We live in a time of constant busyness.
The thing is, we prefer being busy over actually doing less.
In her book Daring Greatly, Brené Brown , describes being “crazy busy” as a numbing strategy that allows us to avoid facing the truth of our lives.
She explains that we would rather fill the time with activities—any kind of activity—than to take the risk of finding ourselves alone with our thoughts.
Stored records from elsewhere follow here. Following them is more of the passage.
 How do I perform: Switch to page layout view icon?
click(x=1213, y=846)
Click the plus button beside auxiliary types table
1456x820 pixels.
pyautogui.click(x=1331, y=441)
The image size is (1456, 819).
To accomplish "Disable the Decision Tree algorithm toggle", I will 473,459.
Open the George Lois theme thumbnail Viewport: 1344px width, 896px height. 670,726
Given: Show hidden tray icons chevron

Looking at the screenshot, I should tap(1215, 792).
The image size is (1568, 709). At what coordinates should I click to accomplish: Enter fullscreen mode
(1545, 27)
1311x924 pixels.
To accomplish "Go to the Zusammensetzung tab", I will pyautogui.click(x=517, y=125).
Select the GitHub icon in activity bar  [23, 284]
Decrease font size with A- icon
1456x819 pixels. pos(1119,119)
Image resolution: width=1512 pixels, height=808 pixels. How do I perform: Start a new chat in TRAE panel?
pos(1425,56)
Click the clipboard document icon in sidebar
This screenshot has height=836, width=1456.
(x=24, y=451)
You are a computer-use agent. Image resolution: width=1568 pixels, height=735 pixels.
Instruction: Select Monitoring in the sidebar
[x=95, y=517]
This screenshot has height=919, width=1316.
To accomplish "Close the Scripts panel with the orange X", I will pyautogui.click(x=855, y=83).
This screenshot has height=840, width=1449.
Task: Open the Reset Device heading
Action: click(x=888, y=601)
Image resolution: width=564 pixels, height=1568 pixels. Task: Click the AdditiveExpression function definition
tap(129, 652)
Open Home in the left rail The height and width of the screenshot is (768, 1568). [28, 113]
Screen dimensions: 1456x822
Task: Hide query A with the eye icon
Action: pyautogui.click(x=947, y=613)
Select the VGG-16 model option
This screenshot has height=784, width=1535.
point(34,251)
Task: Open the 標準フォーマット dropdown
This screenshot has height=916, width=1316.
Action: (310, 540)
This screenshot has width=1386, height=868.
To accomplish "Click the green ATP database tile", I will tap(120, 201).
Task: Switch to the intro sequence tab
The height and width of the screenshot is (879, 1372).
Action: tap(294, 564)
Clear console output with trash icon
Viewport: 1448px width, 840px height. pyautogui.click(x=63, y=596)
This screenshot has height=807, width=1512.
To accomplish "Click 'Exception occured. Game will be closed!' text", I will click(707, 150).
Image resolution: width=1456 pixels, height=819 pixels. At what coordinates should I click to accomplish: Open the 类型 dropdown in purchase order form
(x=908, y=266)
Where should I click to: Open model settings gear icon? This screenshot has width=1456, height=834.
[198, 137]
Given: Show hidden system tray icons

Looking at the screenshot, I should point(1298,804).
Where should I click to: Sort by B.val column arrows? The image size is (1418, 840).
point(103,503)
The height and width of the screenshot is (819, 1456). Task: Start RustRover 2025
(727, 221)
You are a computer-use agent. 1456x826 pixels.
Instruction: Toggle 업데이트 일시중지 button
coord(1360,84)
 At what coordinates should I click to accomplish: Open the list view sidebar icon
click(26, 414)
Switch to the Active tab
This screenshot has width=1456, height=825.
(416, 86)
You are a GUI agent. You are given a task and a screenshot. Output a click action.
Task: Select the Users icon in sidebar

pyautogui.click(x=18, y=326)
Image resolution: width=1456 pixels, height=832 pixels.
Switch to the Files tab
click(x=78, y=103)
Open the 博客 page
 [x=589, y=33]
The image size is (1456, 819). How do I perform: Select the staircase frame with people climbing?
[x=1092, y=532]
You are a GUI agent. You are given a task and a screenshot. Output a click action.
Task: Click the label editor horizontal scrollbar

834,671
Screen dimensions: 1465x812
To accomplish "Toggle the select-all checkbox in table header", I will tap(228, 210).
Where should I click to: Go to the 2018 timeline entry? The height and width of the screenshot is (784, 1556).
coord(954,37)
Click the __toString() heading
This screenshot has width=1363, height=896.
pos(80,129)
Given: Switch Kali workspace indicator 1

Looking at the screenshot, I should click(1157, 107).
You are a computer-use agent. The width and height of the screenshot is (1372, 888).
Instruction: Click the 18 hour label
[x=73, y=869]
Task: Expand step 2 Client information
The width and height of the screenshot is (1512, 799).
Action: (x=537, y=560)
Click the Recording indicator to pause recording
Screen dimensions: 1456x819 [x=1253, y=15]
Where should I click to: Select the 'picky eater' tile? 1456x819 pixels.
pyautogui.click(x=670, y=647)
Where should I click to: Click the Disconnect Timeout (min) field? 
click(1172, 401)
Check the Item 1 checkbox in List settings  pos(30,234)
And our society encourages this behaviour: being idle or having too much free time is often considered a sign of laziness.
Between work tasks and social commitments, it’s easy to spend your entire week running around without really knowing where the time has gone.
To break free from busyness,Ness Labs has created a simple tool you can use to conduct a busyness audit and see what’s keeping you so busy.
Look at each quadrant in this order:
Irrelevant/Meaningless: Can you reduce or get rid of any of these?
Irrelevant/Meaningful: Are you sure you don’t have too many going on at the same time?
Relevant/Meaningless: Can you delegate some of these?
Relevant/Meaningful: Do you have enough time and energy for these?
Once you’ve completed the audit, you can change your life and work to reclaim your time. Don’t try to tackle the quadrants all at once. Start by eliminating as many irrelevant or meaningless tasks as possible, working your way up to making space for relevant or meaningful ones.
Some general thoughts about busyness:
Change your perspective. First, stop saying “I don’t have time”. Instead, say “It’s not a priority.” I find this is difficult for leaders to actually do.
Less doing, more achieving. Don’t measure productivity in terms of how many tasks you get done, but rather in terms of doing the ones that matter.
Start saying no. Don’t take on stuff just because someone asked you and you want to be nice. Question whether this new task will yield meaningful outcomes or if it can be delegated.
Make peace with inaction. To help you get comfortable with doing nothing, schedule time with yourself for dedicated downtime. Protect this rigorously.
"If you don't prioritise it, it has zero chance of happening."